Collect every line of the records below that contains the word "perform", copying each line in full.

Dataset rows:
* BEGIN *
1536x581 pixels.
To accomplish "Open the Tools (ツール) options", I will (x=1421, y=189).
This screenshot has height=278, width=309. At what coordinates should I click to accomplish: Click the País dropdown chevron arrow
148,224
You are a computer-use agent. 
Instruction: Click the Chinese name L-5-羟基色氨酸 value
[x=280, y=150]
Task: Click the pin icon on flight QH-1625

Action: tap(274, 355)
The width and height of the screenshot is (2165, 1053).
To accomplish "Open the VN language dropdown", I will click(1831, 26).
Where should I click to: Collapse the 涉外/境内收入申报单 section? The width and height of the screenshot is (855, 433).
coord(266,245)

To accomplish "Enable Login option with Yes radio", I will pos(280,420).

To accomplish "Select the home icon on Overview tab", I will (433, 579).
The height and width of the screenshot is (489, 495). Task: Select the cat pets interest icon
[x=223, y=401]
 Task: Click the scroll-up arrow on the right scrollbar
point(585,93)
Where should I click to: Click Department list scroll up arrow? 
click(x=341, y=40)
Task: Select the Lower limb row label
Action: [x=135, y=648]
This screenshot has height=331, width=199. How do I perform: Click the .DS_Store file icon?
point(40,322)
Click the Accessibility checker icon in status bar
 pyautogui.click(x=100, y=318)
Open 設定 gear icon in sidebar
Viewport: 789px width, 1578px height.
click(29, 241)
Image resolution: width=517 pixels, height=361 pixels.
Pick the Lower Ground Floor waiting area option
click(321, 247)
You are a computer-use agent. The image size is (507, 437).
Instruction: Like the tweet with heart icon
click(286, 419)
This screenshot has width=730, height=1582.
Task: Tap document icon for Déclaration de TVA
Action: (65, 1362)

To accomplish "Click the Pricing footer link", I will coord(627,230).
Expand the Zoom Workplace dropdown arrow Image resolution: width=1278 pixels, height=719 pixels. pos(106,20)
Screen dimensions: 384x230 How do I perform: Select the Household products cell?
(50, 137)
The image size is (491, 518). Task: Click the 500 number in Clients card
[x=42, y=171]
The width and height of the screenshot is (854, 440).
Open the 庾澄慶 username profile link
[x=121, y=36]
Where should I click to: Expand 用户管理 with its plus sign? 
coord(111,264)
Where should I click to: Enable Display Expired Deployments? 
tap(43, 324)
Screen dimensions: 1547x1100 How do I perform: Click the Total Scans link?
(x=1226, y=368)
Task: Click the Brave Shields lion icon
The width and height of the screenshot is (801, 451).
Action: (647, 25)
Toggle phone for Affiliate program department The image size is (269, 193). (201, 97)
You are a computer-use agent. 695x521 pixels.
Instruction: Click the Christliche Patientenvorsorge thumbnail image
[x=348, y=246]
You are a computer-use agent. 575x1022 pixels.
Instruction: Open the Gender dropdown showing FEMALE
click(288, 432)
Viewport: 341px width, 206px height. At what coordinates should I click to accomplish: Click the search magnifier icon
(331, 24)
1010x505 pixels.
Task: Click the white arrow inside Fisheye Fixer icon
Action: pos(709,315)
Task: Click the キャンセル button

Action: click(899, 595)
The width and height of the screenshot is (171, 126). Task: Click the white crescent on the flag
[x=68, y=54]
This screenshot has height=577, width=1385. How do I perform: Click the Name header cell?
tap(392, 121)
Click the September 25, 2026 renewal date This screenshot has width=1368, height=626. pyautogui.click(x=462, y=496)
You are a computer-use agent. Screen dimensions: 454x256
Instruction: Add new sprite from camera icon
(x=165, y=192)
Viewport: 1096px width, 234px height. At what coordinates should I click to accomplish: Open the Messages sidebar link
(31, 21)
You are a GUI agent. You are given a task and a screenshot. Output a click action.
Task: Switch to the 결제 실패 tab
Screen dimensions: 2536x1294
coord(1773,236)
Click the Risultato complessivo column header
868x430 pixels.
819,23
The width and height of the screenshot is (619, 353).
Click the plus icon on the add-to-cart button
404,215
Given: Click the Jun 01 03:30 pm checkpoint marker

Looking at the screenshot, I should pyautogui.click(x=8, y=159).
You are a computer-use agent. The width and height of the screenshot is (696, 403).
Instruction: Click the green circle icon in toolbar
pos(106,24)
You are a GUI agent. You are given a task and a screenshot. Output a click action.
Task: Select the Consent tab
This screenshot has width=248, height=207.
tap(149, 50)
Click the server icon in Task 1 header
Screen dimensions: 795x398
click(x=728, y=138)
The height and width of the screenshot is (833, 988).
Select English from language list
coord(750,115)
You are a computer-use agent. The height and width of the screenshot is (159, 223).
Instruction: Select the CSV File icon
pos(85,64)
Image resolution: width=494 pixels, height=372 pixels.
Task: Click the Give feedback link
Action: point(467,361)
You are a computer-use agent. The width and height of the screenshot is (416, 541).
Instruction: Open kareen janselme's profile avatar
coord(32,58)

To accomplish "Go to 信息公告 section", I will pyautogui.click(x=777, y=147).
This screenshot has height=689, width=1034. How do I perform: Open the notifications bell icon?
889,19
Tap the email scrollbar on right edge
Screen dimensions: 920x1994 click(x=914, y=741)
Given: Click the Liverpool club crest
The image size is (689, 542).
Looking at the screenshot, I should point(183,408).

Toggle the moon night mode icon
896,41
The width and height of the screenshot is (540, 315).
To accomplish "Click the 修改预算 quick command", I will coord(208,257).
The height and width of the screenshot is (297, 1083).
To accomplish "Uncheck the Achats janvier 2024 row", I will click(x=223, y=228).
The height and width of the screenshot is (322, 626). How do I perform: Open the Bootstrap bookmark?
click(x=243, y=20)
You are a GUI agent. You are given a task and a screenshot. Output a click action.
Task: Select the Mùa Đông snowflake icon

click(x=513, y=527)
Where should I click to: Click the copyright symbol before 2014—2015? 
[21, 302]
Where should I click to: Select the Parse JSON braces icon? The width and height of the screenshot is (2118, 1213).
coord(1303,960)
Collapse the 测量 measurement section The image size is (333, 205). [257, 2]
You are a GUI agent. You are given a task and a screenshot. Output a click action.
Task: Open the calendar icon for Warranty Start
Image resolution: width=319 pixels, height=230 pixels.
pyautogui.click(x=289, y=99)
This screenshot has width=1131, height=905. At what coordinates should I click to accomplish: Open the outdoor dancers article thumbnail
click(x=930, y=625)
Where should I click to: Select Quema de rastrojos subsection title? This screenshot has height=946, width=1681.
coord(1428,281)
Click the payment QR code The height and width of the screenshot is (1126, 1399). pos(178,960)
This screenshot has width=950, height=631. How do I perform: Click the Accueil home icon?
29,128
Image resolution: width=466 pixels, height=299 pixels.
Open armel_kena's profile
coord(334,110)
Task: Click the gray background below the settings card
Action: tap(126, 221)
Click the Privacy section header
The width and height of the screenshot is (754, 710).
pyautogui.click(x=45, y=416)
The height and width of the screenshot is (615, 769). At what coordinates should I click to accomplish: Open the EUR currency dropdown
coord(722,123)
* END *
Solved problem:
This screenshot has height=331, width=199. How do I perform: Click the .DS_Store file icon?
Screen dimensions: 384x230 How do I perform: Select the Household products cell?
Screen dimensions: 1547x1100 How do I perform: Click the Total Scans link?
This screenshot has height=577, width=1385. How do I perform: Click the Name header cell?
This screenshot has height=689, width=1034. How do I perform: Open the notifications bell icon?
The height and width of the screenshot is (322, 626). How do I perform: Open the Bootstrap bookmark?
This screenshot has width=950, height=631. How do I perform: Click the Accueil home icon?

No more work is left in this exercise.